Researchers also used a novel object recognition test to check whether the mice were generally inactive or unable to explore. The hM3Dq mice showed object exploration time similar to controls, which argued against a simple activity-level explanation.

Still, only control mice explored the novel object significantly more than the familiar object. The hM3Dq mice did not show the same novelty preference, suggesting that OFC PV activation may have affected object-memory-related behavior as well as social behavior.

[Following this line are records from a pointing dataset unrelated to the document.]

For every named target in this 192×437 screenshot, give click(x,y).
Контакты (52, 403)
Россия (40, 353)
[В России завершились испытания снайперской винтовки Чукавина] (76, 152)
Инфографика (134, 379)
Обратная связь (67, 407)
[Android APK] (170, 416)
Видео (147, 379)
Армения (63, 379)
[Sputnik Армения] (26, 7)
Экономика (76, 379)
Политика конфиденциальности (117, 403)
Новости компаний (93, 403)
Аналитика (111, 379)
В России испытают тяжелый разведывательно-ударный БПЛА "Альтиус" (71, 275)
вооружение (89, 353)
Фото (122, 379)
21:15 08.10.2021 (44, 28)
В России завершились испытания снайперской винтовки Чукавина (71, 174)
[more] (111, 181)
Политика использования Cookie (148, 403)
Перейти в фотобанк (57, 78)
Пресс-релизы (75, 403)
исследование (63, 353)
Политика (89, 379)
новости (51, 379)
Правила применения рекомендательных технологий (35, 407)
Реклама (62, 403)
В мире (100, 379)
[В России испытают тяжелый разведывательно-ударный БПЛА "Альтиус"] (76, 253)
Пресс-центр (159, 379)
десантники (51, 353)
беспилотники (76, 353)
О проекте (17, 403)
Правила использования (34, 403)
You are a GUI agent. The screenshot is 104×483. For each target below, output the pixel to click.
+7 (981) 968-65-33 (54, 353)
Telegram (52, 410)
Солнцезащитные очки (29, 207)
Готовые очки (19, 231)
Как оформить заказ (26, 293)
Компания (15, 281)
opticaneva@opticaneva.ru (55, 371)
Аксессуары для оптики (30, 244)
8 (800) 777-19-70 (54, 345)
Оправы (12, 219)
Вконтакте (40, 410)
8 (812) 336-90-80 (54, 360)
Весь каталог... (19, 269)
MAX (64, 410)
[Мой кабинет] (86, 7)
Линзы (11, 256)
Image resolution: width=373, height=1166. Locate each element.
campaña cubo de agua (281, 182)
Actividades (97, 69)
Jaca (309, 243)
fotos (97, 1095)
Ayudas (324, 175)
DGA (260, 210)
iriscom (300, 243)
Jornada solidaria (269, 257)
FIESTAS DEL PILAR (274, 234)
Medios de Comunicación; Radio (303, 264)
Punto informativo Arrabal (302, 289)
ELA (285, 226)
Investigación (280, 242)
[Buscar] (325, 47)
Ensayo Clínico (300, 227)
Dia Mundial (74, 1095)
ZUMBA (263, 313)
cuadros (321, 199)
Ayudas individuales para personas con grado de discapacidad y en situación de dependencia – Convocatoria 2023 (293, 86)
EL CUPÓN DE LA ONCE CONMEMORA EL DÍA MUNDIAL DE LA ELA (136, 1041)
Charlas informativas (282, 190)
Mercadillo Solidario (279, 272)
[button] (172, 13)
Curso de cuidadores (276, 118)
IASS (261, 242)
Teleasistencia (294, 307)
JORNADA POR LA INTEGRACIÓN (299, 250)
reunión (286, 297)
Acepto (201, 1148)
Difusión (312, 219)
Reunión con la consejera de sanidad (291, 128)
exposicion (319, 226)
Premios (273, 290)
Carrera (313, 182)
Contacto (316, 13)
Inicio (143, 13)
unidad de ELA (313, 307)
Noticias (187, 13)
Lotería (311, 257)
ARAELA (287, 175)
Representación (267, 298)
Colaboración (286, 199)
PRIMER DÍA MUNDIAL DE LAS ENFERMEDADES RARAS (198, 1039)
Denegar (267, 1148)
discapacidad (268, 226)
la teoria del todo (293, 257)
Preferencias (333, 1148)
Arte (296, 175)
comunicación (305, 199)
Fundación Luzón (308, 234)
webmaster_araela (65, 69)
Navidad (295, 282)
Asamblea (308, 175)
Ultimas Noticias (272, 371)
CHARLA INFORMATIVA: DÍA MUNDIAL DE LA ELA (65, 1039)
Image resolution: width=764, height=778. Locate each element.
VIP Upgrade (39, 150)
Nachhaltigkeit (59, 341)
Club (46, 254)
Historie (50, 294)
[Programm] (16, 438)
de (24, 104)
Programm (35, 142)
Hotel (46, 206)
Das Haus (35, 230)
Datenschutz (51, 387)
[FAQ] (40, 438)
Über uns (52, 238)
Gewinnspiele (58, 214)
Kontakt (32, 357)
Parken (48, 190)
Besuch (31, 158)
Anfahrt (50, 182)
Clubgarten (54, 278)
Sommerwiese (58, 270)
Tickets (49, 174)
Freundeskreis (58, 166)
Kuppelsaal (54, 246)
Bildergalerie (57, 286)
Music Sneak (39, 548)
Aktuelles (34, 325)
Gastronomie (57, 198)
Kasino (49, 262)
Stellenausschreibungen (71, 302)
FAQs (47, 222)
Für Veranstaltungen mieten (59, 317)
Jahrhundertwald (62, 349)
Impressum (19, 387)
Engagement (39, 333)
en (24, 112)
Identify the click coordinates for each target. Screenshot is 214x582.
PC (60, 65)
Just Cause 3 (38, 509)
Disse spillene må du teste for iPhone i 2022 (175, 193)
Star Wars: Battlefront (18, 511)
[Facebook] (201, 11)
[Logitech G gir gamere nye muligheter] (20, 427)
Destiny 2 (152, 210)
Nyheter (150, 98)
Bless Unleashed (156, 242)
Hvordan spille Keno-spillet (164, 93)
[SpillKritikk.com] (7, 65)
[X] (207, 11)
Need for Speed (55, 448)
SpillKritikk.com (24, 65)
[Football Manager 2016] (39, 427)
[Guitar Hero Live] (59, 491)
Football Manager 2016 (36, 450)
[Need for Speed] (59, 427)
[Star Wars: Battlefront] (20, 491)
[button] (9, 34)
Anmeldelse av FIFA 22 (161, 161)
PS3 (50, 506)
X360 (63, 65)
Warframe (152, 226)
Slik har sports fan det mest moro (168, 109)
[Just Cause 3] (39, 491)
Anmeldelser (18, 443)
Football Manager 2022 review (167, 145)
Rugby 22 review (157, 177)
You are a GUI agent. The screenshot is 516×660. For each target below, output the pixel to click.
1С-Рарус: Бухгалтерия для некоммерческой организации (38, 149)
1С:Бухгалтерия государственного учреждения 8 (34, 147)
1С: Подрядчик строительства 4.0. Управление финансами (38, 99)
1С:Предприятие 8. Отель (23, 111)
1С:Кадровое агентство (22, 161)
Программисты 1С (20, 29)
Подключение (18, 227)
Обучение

That finding fits the broader network interpretation. A frontal inhibitory-cell manipulation did not only change a local signal; it altered large-scale connectivity and behaviors that depend on distributed circuits.

OFC PV Activation Links Mouse DMN Changes With Social Behavior

The study connects 3 levels of evidence in one experiment: targeted OFC inhibitory-cell activation, DMN connectivity changes, and reduced social behavior.

The result should stay bounded. Mouse social behavior in a controlled arena is not the same as human social withdrawal, schizophrenia, Alzheimer disease, or autism-related social difficulty.

  • Species limit: The experiment used mice, so human clinical implications require separate testing.
  • Drug-route limit: CNO-to-clozapine conversion can complicate interpretation of connectivity effects.
  • Behavior limit: Social approach and sniffing are measurable mouse behaviors, not full analogs of human social relationships.
  • Strength: The same manipulation linked OFC inhibitory cells, DMN connectivity, and social behavior in one controlled design.

For now, the mechanistic takeaway is specific: activating OFC PV interneurons was enough to weaken DMN connectivity and reduce normal social interaction behaviors in mice.

Citation: DOI: 10.1038/s42003-026-10060-y. Khatamsaz et al. Orbitofrontal PV interneurons modulate social interaction via default mode network dynamics. Communications Biology. 2026;9:573.

Study Design: Mouse chemogenetic experiment combining OFC PV interneuron activation, functional ultrasound connectivity imaging, and automated social-behavior tracking.

Sample/Model: PV-Cre mice with hM3Dq DREADD manipulation; fUS analysis included 13 hM3Dq mice and 11 controls.

Key Statistic: OFC-insula correlation was r = 0.8400 in the hM3Dq group versus r = -0.1882 in controls, and social approach and sniffing decreased after CNO in hM3Dq mice.

Caveat: The study is a mouse circuit experiment, and CNO conversion to clozapine can complicate interpretation of brain-wide connectivity effects.